Just a brief update on the Durham investigation and the Michael Sussmann case today, with links to some fun reading material.
Recall that there are problems with the argument for attorney-client privilege being made by Hillary For America and the DNC. Sussmann is on trial for lying to the FBI when he denied being there as their attorney, and they want to keep their communications with him secret largely because of him...being their attorney? With an argument like that, Sussmann ought to just plead guilty and be done with it.
And now, as legal analyst Margot Cleveland explains, there’s even more of a problem with that claim of privilege. After the flurry of motions back and forth on this question was made public, the Coolidge Reagan Foundation wrote a three-page letter to Special Counsel John Durham and Assistant Special Counsel Jonathan Algor, alerting them to key facts concerning the FEC fine levied against Hillary For America and the DNC for hiding the purpose of the over-$1 million they paid for the Steele “dossier.” The CRF should know –- they’re the group that filed the original complaint.
Getting to the meat of it, the letter says that Hillary For America and the DNC are “asserting materials generated by Fusion GPS and provided to Perkins Coie are protected by attorney-client privilege and work-product doctrine” when they also have an agreement with the FEC to “not further contest the Commission’s finding of probable cause to believe” that the political organizations “had falsely reported their payments through Perkins Coie to Fusion GPS as being for legal services.”
In other words, Hillary wants to have it both ways.

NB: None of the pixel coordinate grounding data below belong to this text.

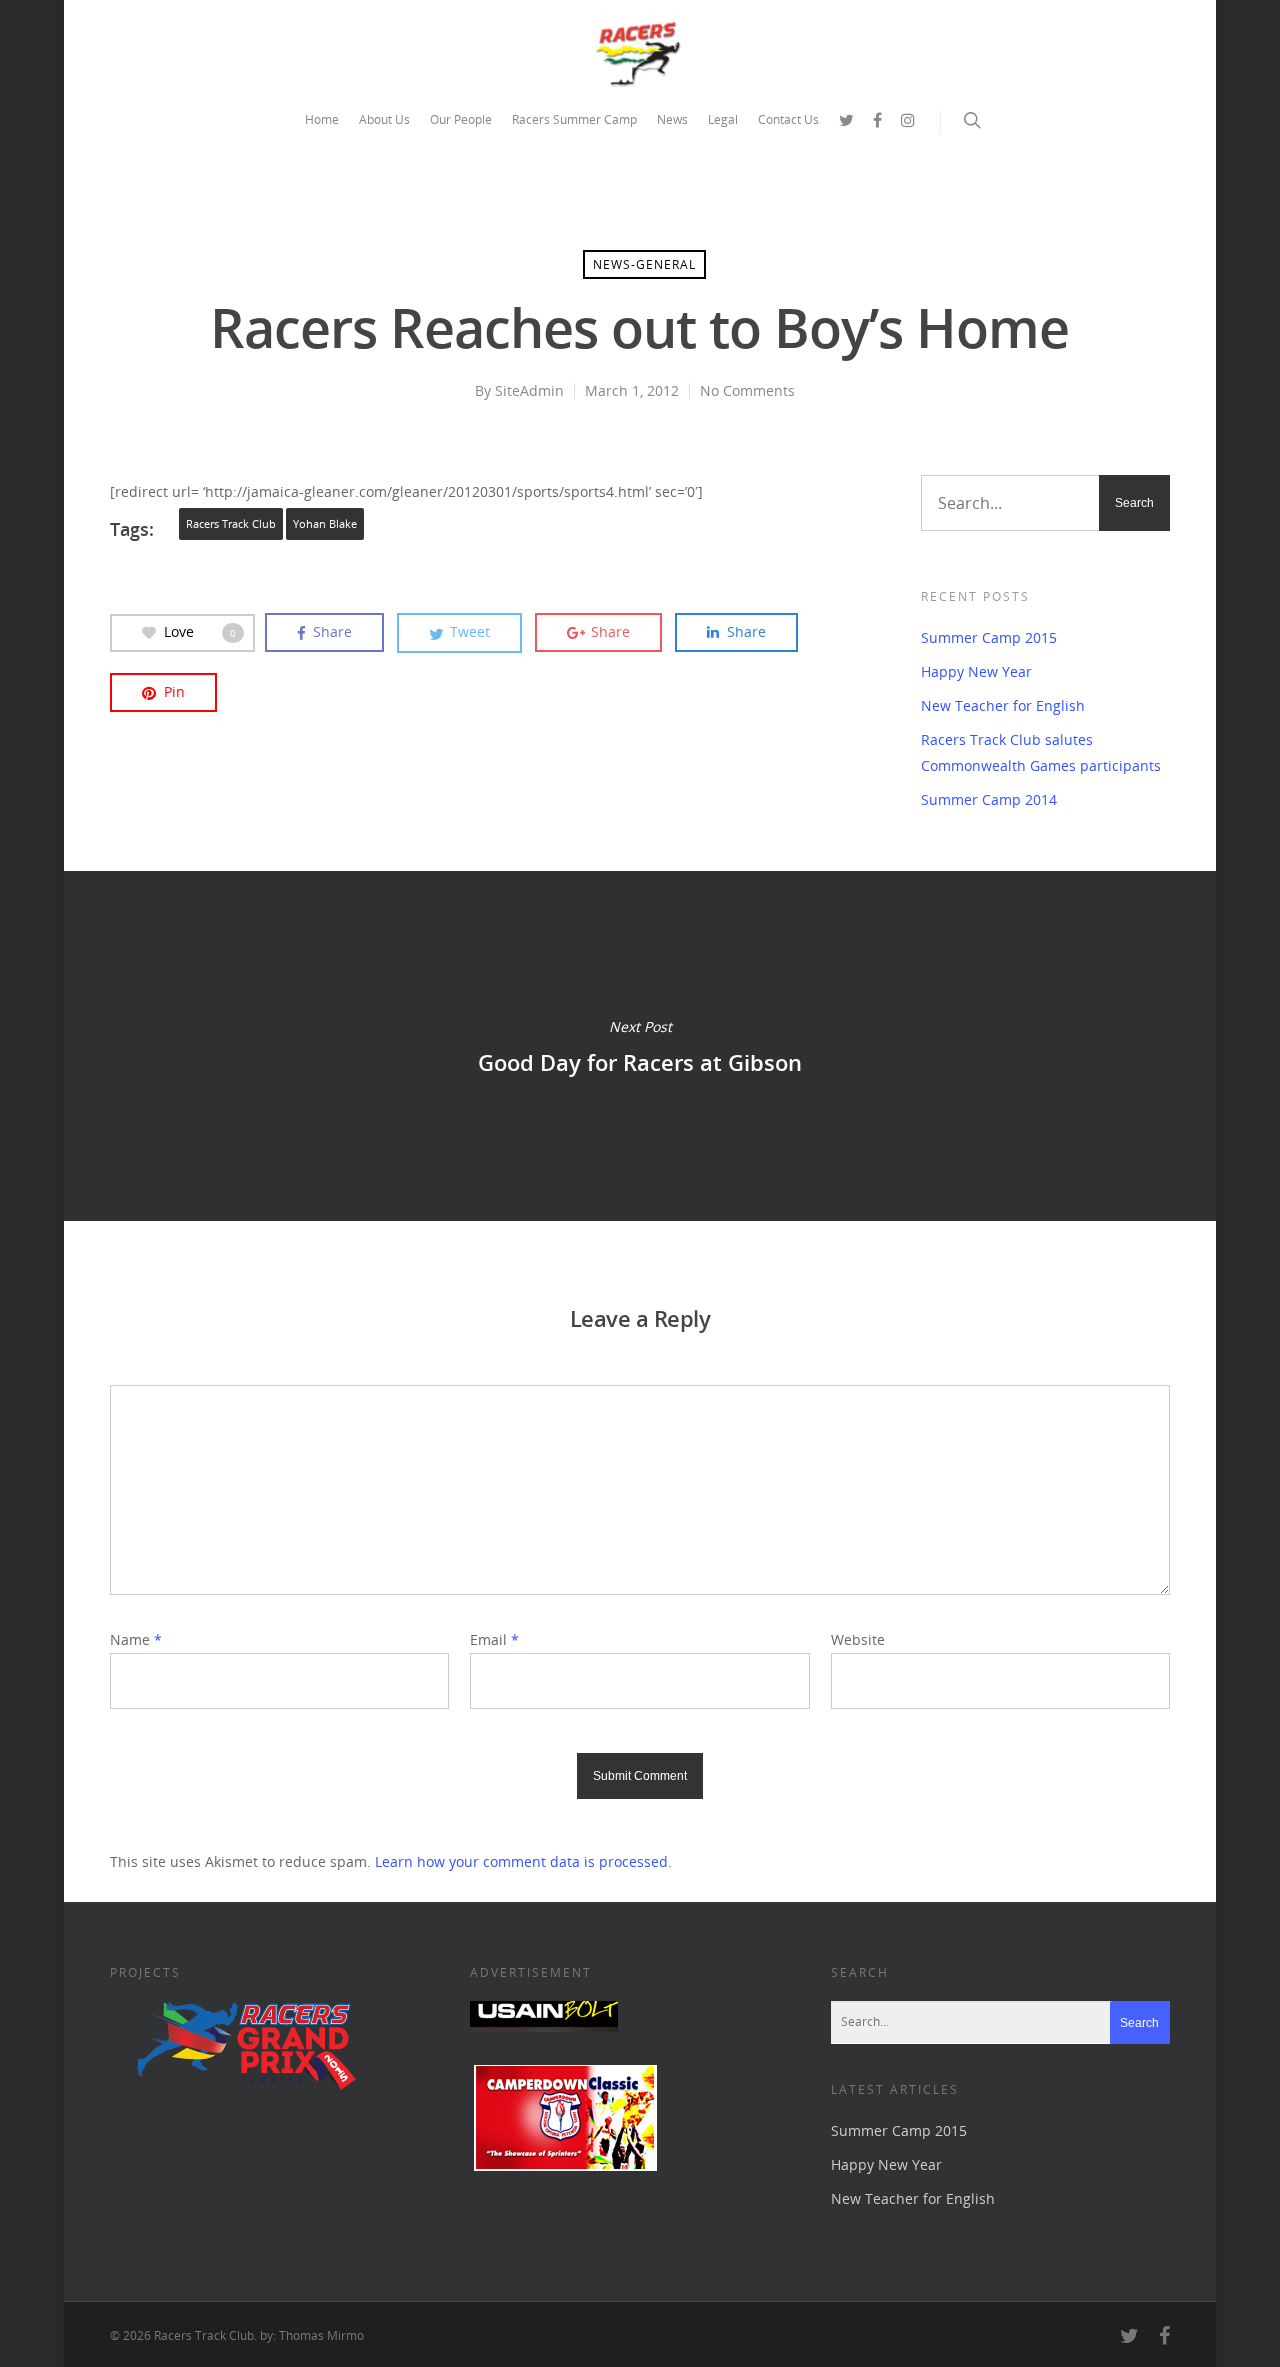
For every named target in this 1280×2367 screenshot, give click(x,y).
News (672, 119)
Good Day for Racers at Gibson (640, 1046)
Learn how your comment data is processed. (523, 1861)
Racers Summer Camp (574, 119)
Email (494, 1639)
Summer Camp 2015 (989, 637)
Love (200, 631)
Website (858, 1639)
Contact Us (788, 119)
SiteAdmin (529, 390)
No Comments (747, 390)
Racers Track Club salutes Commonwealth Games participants (1041, 752)
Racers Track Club (231, 524)
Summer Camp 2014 (989, 799)
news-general (644, 264)
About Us (384, 119)
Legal (723, 119)
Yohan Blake (325, 524)
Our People (461, 119)
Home (322, 119)
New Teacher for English (1003, 705)
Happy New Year (976, 671)
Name (136, 1639)
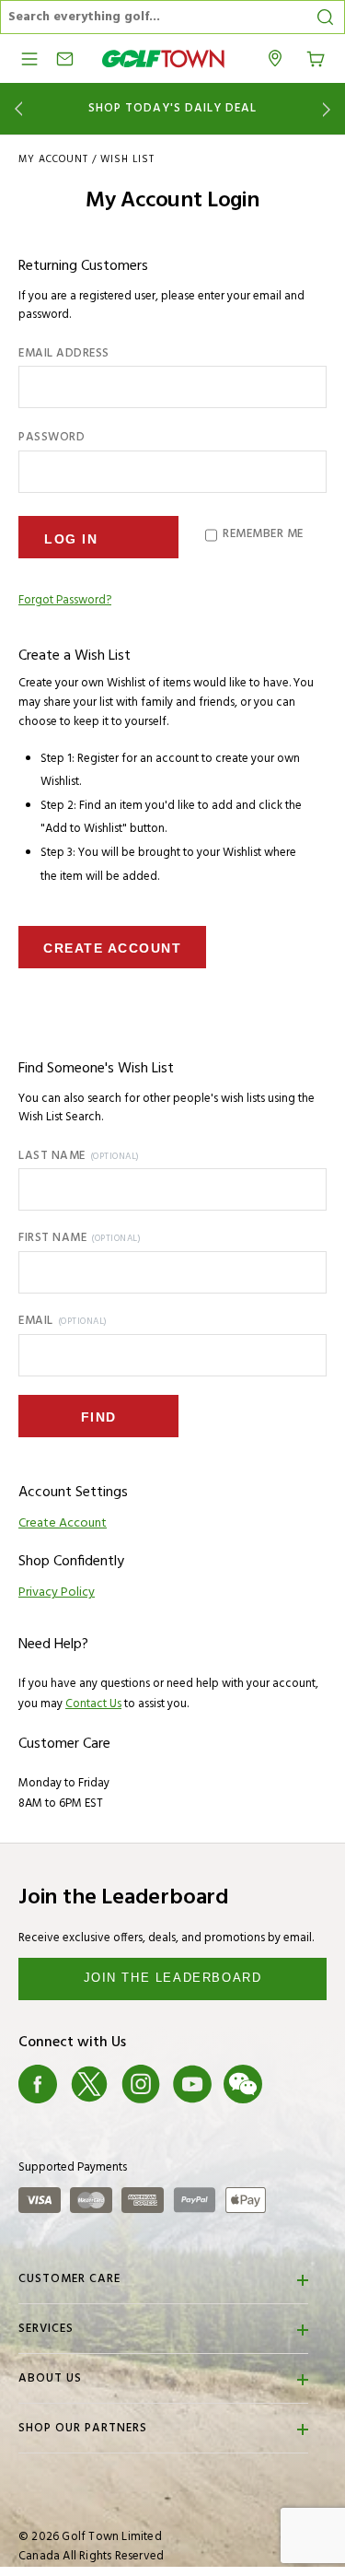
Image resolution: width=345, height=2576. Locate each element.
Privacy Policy (56, 1592)
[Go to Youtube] (192, 2085)
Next (330, 109)
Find (99, 1417)
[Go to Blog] (294, 2085)
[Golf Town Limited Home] (163, 58)
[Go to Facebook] (37, 2085)
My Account (53, 159)
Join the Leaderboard (173, 1978)
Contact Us (93, 1704)
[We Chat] (243, 2085)
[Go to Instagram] (140, 2085)
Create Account (112, 948)
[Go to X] (89, 2085)
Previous (15, 109)
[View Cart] (316, 57)
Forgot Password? (64, 600)
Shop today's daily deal (172, 108)
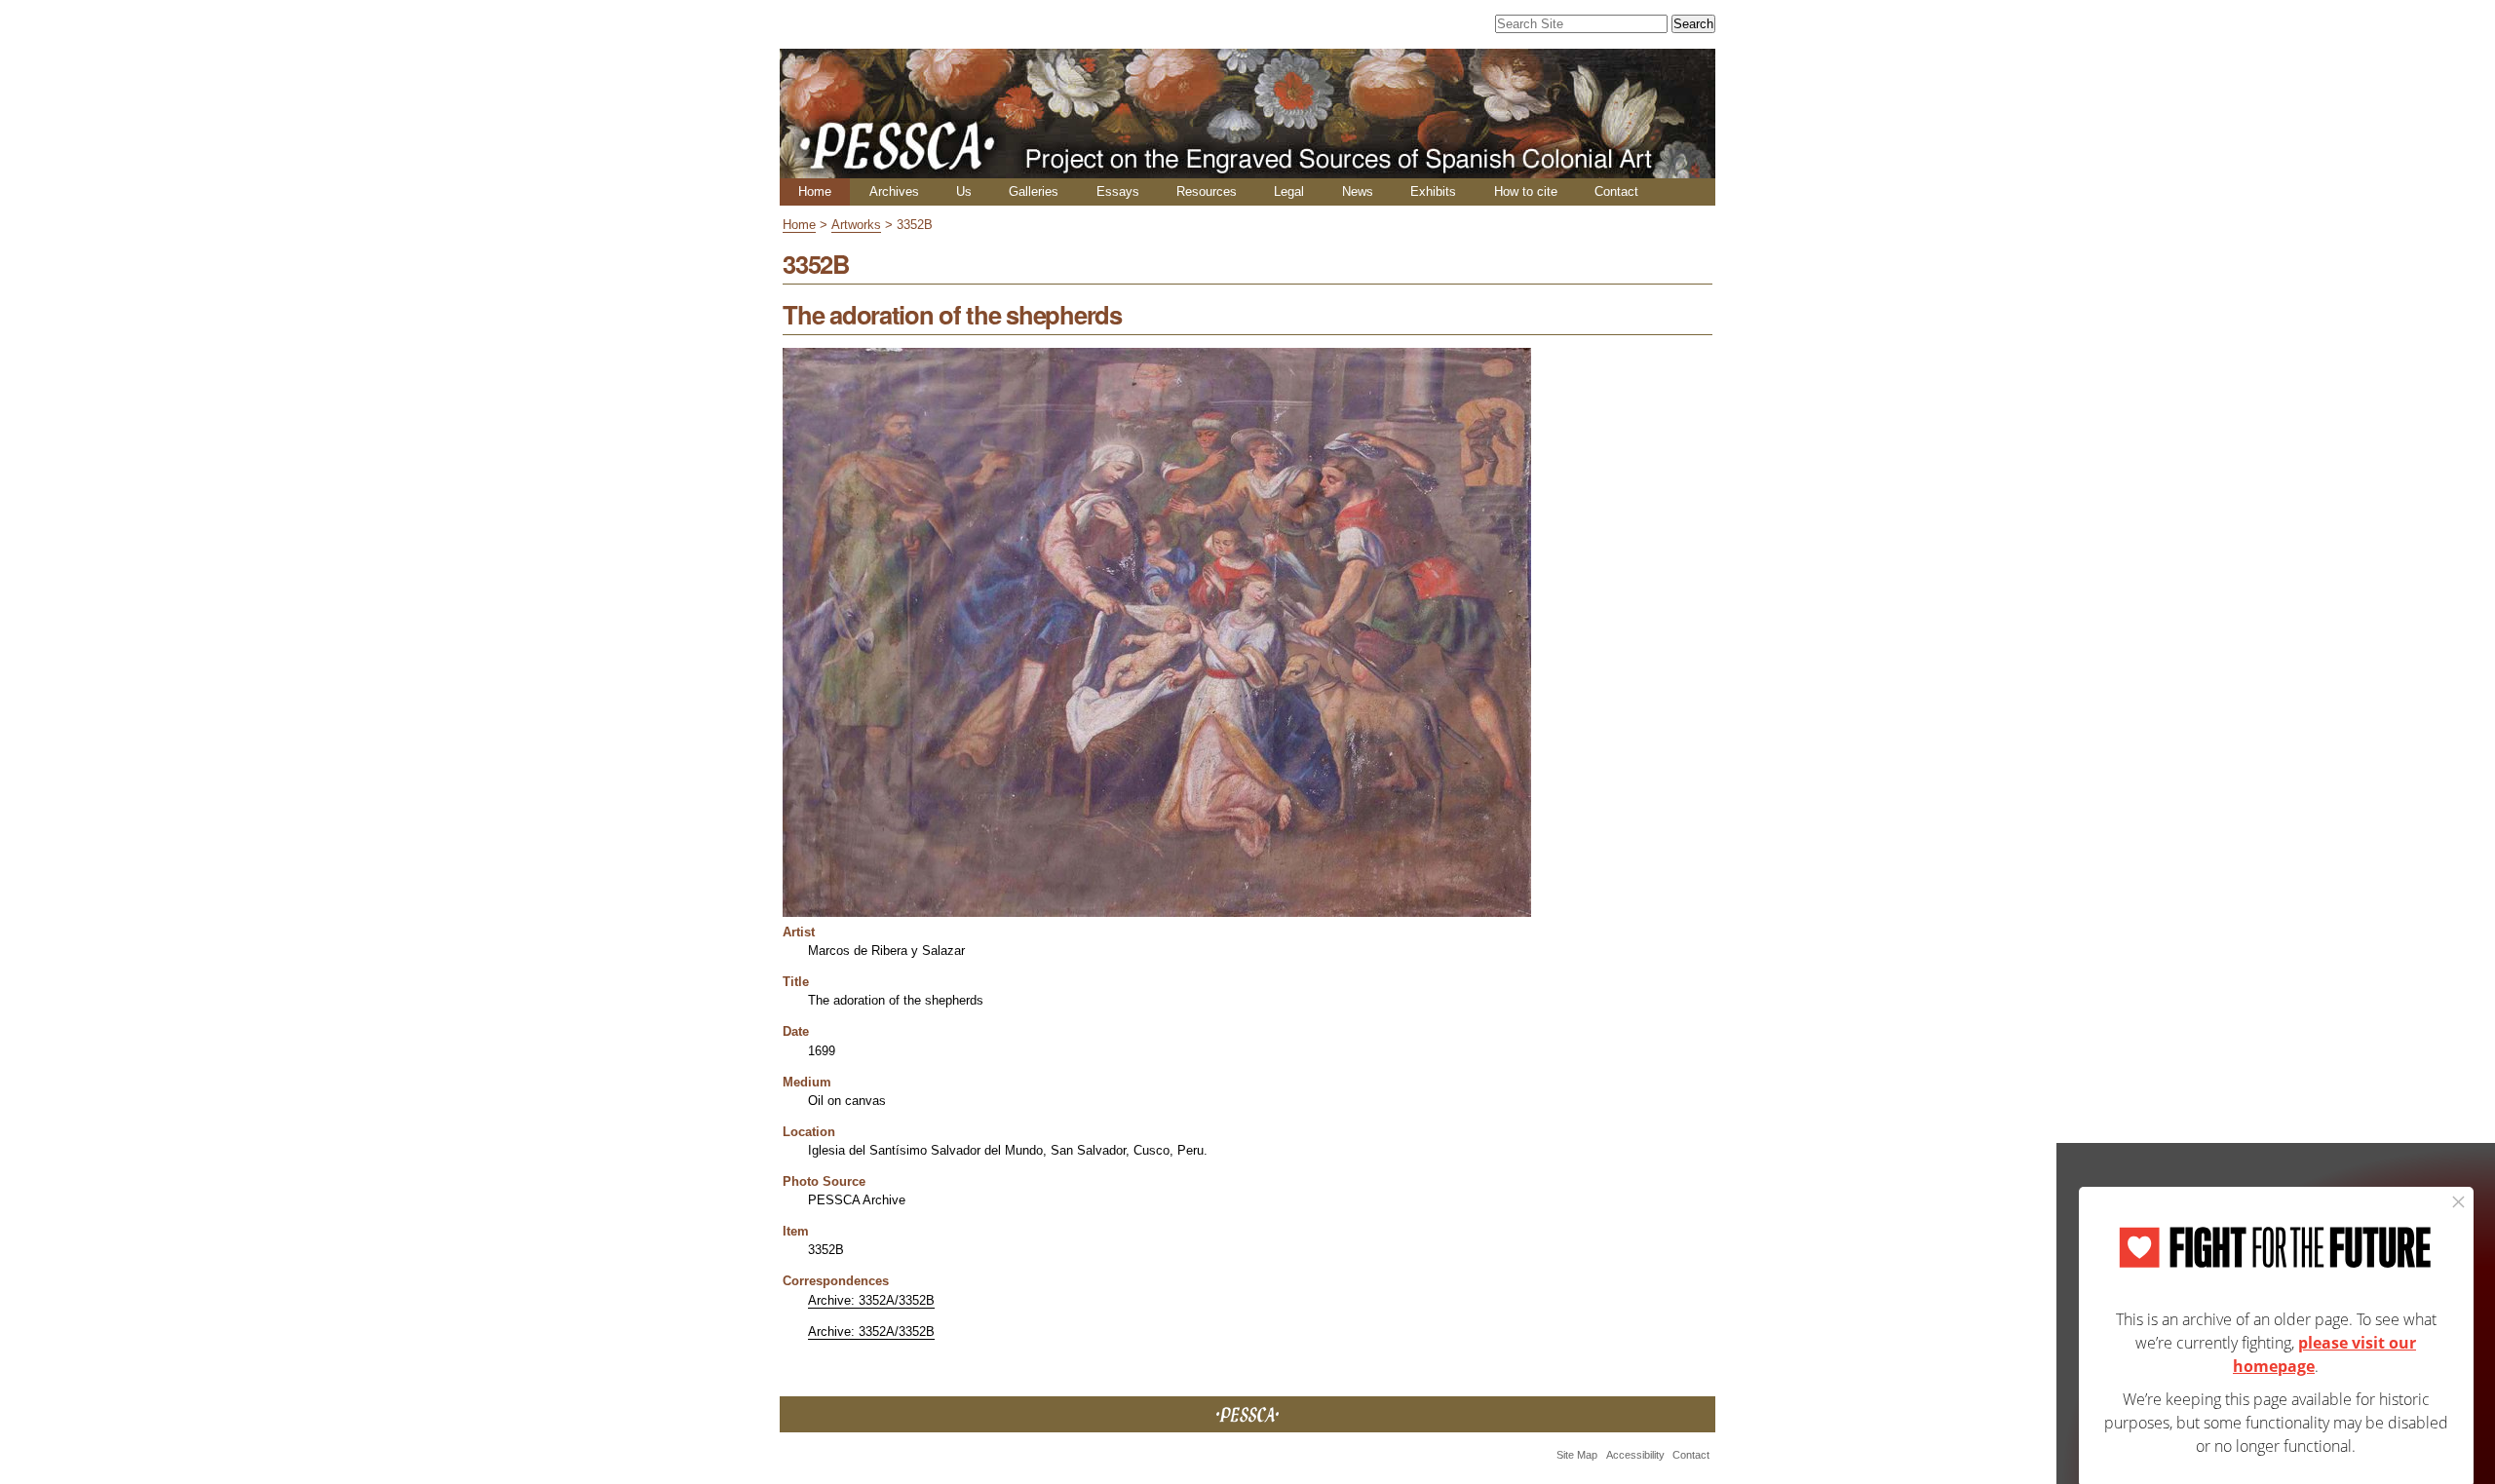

When she needs to say Fusion GPS is providing legal services, she says it is. When she needs to say it isn’t, she says it isn’t.
“The government should not permit HFA and the DNC to adopt conflicting positions in different proceedings, depending on the federal agency against which they are litigating,” the letter concludes.
This situation is complicated by the fact that Durham has subpoenaed both the Clinton campaign and the DNC to have representatives testify at Sussmann’s trial. Of course, Sussmann’s attorneys are trying to stop that.
The irony, Cleveland says, “is that the more Sussmann, the Clinton campaign, and the DNC hide behind claims of attorney-client privilege, the more it appears that, yes, Sussmann pushed the Alfa Bank hoax, including during his meeting with FBI General Counsel James Baker, on behalf of the Clinton campaign. The FEC’s conclusion that probable cause existed to support the finding that the Clinton campaign and DNC had falsely reported fees paid to Fusion GPS as legal fees only further supports that conclusion.”
The head of the Coolidge Reagan Foundation told The Federalist that this is a case of the Democrats wanting to have their cake and eat it, too. For decades, Hillary’s been accustomed to arrangements like that, but this is one time when it looks as though the cake might crumble.
Bonchie at RedState commented on Cleveland’s analysis, and it makes enjoyable reading. He sees this is a trap set by Durham, to get Hillary's people under oath and make them reveal the contradiction. He’s painted them into a corner, and it's so delightful. “Either they are lying to the FEC in their prior agreement, or they are lying in the Sussmann case,” he says.